ABOUT THIS TASK: Pull every line with "Viewport" from the entries below.

MATERIAL PROVIDED:

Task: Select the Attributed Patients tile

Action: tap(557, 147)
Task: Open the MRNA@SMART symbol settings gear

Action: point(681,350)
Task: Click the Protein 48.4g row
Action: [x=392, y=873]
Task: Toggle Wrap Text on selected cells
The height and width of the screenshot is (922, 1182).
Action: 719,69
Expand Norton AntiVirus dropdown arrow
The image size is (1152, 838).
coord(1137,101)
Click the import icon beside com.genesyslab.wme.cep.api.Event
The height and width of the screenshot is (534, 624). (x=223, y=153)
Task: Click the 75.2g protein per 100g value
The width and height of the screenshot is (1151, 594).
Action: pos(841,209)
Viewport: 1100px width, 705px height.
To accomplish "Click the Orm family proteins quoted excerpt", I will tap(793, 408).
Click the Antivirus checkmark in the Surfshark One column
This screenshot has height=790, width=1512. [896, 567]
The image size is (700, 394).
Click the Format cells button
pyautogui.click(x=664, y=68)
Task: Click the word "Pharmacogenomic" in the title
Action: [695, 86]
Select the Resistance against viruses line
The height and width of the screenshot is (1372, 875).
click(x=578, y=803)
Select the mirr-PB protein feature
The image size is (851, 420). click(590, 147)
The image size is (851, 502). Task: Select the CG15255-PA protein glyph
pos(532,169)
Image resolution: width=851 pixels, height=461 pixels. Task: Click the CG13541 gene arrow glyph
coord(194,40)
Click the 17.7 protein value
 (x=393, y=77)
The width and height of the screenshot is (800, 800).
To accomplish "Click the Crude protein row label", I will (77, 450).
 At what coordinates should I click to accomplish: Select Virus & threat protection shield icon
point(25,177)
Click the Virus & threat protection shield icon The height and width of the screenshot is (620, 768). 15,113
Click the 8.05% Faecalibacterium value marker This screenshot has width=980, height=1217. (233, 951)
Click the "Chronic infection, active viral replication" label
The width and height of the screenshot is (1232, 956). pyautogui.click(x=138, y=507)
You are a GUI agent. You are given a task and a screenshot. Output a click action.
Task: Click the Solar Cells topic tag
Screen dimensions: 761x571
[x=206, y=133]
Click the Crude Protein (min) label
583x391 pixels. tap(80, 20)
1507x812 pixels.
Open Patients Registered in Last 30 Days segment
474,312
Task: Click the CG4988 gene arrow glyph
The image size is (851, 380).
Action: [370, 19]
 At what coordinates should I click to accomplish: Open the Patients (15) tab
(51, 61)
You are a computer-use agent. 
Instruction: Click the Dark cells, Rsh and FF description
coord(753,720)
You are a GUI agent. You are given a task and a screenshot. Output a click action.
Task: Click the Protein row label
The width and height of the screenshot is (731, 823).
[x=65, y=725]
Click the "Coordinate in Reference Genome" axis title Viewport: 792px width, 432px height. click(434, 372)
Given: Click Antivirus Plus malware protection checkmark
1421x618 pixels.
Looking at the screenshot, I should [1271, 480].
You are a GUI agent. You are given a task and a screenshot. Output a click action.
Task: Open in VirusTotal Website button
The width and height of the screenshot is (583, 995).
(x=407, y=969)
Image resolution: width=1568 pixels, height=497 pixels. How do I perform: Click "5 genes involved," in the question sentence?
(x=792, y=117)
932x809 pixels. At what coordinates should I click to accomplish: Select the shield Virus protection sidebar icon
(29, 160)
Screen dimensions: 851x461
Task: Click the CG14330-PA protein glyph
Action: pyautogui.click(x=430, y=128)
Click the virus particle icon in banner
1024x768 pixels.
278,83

SOLVED PROBLEM:
Viewport: 1100px width, 705px height.
Click the "Coordinate in Reference Genome" axis title Viewport: 792px width, 432px height. click(434, 372)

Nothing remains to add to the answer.